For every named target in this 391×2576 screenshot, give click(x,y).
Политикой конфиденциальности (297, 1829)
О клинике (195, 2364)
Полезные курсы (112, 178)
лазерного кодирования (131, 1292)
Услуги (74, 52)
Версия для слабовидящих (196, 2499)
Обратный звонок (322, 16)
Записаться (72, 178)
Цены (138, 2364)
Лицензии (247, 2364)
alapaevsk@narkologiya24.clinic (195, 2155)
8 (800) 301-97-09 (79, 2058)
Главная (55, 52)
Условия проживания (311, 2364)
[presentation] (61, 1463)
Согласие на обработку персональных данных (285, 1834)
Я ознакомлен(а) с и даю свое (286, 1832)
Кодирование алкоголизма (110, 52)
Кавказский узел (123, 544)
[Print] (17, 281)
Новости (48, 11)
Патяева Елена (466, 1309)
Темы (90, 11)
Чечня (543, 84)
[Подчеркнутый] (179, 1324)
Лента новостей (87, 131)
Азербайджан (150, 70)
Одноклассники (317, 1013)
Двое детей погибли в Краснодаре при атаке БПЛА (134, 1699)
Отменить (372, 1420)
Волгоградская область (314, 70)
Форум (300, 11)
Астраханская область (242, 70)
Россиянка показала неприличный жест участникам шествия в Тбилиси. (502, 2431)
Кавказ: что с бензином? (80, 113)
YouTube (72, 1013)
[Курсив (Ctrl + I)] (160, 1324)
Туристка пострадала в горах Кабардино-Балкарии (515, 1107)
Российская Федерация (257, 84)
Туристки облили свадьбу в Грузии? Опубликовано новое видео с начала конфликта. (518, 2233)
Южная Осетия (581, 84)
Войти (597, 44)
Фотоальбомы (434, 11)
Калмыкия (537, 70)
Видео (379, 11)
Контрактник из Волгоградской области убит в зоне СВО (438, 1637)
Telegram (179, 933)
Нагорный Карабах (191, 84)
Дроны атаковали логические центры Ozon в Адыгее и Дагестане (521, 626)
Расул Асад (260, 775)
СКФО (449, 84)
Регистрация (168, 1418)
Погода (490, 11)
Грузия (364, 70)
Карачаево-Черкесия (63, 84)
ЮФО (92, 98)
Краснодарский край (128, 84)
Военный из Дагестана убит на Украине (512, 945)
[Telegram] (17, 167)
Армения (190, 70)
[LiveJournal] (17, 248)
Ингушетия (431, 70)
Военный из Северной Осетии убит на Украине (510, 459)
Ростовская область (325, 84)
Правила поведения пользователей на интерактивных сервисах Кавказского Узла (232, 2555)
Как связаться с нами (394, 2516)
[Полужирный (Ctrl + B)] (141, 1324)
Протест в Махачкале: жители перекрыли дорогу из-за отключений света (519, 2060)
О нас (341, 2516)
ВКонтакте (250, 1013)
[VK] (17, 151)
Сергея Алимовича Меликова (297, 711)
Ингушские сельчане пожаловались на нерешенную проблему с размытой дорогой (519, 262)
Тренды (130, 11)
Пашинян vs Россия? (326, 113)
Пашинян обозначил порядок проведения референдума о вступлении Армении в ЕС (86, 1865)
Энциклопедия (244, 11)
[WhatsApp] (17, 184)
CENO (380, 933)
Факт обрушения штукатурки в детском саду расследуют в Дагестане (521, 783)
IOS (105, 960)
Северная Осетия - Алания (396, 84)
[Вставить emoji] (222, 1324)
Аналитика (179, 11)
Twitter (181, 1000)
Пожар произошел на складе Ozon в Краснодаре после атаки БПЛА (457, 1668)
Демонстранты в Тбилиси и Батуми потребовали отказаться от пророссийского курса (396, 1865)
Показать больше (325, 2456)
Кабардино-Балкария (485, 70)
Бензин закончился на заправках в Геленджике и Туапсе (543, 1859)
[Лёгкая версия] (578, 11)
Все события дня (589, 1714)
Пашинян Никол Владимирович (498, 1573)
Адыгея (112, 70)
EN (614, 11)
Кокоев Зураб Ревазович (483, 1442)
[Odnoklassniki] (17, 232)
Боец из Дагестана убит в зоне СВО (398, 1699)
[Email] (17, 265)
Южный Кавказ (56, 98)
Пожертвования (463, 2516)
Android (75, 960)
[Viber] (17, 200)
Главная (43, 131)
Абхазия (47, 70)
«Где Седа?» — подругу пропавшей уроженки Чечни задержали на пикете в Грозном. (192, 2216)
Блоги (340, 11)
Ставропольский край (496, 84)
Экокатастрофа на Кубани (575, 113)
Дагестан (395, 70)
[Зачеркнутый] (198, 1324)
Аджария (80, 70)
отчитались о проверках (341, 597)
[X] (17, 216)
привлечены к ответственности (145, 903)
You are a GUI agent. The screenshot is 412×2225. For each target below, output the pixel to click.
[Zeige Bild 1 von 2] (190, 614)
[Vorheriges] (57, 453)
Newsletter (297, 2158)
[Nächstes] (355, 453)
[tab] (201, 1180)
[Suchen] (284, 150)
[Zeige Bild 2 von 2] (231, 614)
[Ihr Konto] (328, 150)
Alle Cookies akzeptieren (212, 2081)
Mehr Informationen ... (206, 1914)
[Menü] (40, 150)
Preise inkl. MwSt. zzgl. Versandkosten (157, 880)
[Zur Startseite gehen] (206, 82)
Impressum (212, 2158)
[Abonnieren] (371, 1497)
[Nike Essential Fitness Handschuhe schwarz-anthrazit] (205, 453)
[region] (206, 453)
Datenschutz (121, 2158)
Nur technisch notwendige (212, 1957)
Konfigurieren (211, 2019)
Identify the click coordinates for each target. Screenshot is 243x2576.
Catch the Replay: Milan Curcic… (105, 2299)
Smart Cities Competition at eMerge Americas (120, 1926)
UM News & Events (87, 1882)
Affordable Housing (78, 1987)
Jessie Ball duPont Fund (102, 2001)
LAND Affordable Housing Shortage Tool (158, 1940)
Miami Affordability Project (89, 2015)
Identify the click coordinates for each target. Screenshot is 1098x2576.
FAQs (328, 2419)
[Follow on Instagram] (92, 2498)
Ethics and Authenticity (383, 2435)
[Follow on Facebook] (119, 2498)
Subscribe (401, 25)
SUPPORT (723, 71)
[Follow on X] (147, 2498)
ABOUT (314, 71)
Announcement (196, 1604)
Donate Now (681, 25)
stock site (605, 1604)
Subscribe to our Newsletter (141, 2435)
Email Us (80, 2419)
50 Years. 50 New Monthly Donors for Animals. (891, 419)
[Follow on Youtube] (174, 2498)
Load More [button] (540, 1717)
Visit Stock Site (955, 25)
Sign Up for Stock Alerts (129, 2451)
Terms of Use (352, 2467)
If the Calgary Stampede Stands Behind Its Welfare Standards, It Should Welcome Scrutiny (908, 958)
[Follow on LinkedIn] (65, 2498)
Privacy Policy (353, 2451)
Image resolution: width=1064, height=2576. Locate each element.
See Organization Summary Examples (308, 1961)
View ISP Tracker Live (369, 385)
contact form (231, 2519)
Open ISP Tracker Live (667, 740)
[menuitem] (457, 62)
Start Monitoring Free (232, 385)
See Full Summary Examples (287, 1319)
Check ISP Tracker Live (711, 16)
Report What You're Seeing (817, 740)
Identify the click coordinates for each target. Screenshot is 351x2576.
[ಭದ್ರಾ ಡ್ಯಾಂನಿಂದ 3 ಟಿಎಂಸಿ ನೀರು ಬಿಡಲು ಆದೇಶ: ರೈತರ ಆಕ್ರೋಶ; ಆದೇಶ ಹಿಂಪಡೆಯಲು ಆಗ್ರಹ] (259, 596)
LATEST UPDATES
_ _ _ _ _
▸ **The problem**
Write out all the entries once more, exactly.

▸ **Answer for the task**
For every named target in this 391×2576 screenshot, give click(x,y).
Политикой конфиденциальности (297, 1829)
О клинике (195, 2364)
Полезные курсы (112, 178)
лазерного кодирования (131, 1292)
Услуги (74, 52)
Версия для слабовидящих (196, 2499)
Обратный звонок (322, 16)
Записаться (72, 178)
Цены (138, 2364)
Лицензии (247, 2364)
alapaevsk@narkologiya24.clinic (195, 2155)
8 (800) 301-97-09 (79, 2058)
Главная (55, 52)
Условия проживания (311, 2364)
[presentation] (61, 1463)
Согласие на обработку персональных данных (285, 1834)
Я ознакомлен(а) с и даю свое (286, 1832)
Кодирование алкоголизма (110, 52)
Кавказский узел (123, 544)
[Print] (17, 281)
Новости (48, 11)
Патяева Елена (466, 1309)
Темы (90, 11)
Чечня (543, 84)
[Подчеркнутый] (179, 1324)
Лента новостей (87, 131)
Азербайджан (150, 70)
Одноклассники (317, 1013)
Двое детей погибли в Краснодаре при атаке БПЛА (134, 1699)
Отменить (372, 1420)
Волгоградская область (314, 70)
Форум (300, 11)
Астраханская область (242, 70)
Россиянка показала неприличный жест участникам шествия в Тбилиси. (502, 2431)
Кавказ: что с бензином? (80, 113)
YouTube (72, 1013)
[Курсив (Ctrl + I)] (160, 1324)
Туристка пострадала в горах Кабардино-Балкарии (515, 1107)
Российская Федерация (257, 84)
Туристки облили свадьбу в Грузии? Опубликовано новое видео с начала конфликта. (518, 2233)
Южная Осетия (581, 84)
Войти (597, 44)
Фотоальбомы (434, 11)
Калмыкия (537, 70)
Видео (379, 11)
Контрактник из Волгоградской области убит в зоне СВО (438, 1637)
Telegram (179, 933)
Нагорный Карабах (191, 84)
Дроны атаковали логические центры Ozon в Адыгее и Дагестане (521, 626)
Расул Асад (260, 775)
СКФО (449, 84)
Регистрация (168, 1418)
Погода (490, 11)
Грузия (364, 70)
Карачаево-Черкесия (63, 84)
ЮФО (92, 98)
Краснодарский край (128, 84)
Военный из Дагестана убит на Украине (512, 945)
[Telegram] (17, 167)
Армения (190, 70)
[LiveJournal] (17, 248)
Ингушетия (431, 70)
Военный из Северной Осетии убит на Украине (510, 459)
Ростовская область (325, 84)
Правила поведения пользователей на интерактивных сервисах Кавказского Узла (232, 2555)
Как связаться с нами (394, 2516)
[Полужирный (Ctrl + B)] (141, 1324)
Протест в Махачкале: жители перекрыли дорогу из-за отключений света (519, 2060)
О нас (341, 2516)
ВКонтакте (250, 1013)
[VK] (17, 151)
Сергея Алимовича Меликова (297, 711)
Ингушские сельчане пожаловались на нерешенную проблему с размытой дорогой (519, 262)
Тренды (130, 11)
Пашинян vs Россия? (326, 113)
Пашинян обозначил порядок проведения референдума о вступлении Армении в ЕС (86, 1865)
Энциклопедия (244, 11)
[WhatsApp] (17, 184)
CENO (380, 933)
Факт обрушения штукатурки в детском саду расследуют в Дагестане (521, 783)
IOS (105, 960)
Северная Осетия - Алания (396, 84)
[Вставить emoji] (222, 1324)
Аналитика (179, 11)
Twitter (181, 1000)
Пожар произошел на складе Ozon в Краснодаре после атаки БПЛА (457, 1668)
Демонстранты в Тбилиси и Батуми потребовали отказаться от пророссийского курса (396, 1865)
Показать больше (325, 2456)
Кабардино-Балкария (485, 70)
Бензин закончился на заправках в Геленджике и Туапсе (543, 1859)
[Лёгкая версия] (578, 11)
Все события дня (589, 1714)
Пашинян Никол Владимирович (498, 1573)
Адыгея (112, 70)
EN (614, 11)
Кокоев Зураб Ревазович (483, 1442)
[Odnoklassniki] (17, 232)
Боец из Дагестана убит в зоне СВО (398, 1699)
[Email] (17, 265)
Южный Кавказ (56, 98)
Пожертвования (463, 2516)
Android (75, 960)
[Viber] (17, 200)
Главная (43, 131)
Абхазия (47, 70)
«Где Седа?» — подругу пропавшей уроженки Чечни задержали на пикете в Грозном. (192, 2216)
Блоги (340, 11)
Ставропольский край (496, 84)
Экокатастрофа на Кубани (575, 113)
Дагестан (395, 70)
[Зачеркнутый] (198, 1324)
Аджария (80, 70)
отчитались о проверках (341, 597)
[X] (17, 216)
привлечены к ответственности (145, 903)
You are a GUI agent. The screenshot is 412×2225. For each target below, output the pixel to click.
[Zeige Bild 1 von 2] (190, 614)
[Vorheriges] (57, 453)
Newsletter (297, 2158)
[Nächstes] (355, 453)
[tab] (201, 1180)
[Suchen] (284, 150)
[Zeige Bild 2 von 2] (231, 614)
[Ihr Konto] (328, 150)
Alle Cookies akzeptieren (212, 2081)
Mehr Informationen ... (206, 1914)
[Menü] (40, 150)
Preise inkl. MwSt. zzgl. Versandkosten (157, 880)
[Zur Startseite gehen] (206, 82)
Impressum (212, 2158)
[Abonnieren] (371, 1497)
[Nike Essential Fitness Handschuhe schwarz-anthrazit] (205, 453)
[region] (206, 453)
Datenschutz (121, 2158)
Nur technisch notwendige (212, 1957)
Konfigurieren (211, 2019)
Identify the click coordinates for each target. Screenshot is 243x2576.
Catch the Replay: Milan Curcic… (105, 2299)
Smart Cities Competition at eMerge Americas (120, 1926)
UM News & Events (87, 1882)
Affordable Housing (78, 1987)
Jessie Ball duPont Fund (102, 2001)
LAND Affordable Housing Shortage Tool (158, 1940)
Miami Affordability Project (89, 2015)
Identify the click coordinates for each target. Screenshot is 1098x2576.
FAQs (328, 2419)
[Follow on Instagram] (92, 2498)
Ethics and Authenticity (383, 2435)
[Follow on Facebook] (119, 2498)
Subscribe (401, 25)
SUPPORT (723, 71)
[Follow on X] (147, 2498)
ABOUT (314, 71)
Announcement (196, 1604)
Donate Now (681, 25)
stock site (605, 1604)
Subscribe to our Newsletter (141, 2435)
Email Us (80, 2419)
50 Years. 50 New Monthly Donors for Animals. (891, 419)
[Follow on Youtube] (174, 2498)
Load More [button] (540, 1717)
Visit Stock Site (955, 25)
Sign Up for Stock Alerts (129, 2451)
Terms of Use (352, 2467)
If the Calgary Stampede Stands Behind Its Welfare Standards, It Should Welcome Scrutiny (908, 958)
[Follow on LinkedIn] (65, 2498)
Privacy Policy (353, 2451)
Image resolution: width=1064, height=2576. Locate each element.
See Organization Summary Examples (308, 1961)
View ISP Tracker Live (369, 385)
contact form (231, 2519)
Open ISP Tracker Live (667, 740)
[menuitem] (457, 62)
Start Monitoring Free (232, 385)
See Full Summary Examples (287, 1319)
Check ISP Tracker Live (711, 16)
Report What You're Seeing (817, 740)
Identify the click coordinates for each target. Screenshot is 351x2576.
[ಭದ್ರಾ ಡ್ಯಾಂನಿಂದ 3 ಟಿಎಂಸಿ ನೀರು ಬಿಡಲು ಆದೇಶ: ರೈತರ ಆಕ್ರೋಶ; ಆದೇಶ ಹಿಂಪಡೆಯಲು ಆಗ್ರಹ] (259, 596)
LATEST UPDATES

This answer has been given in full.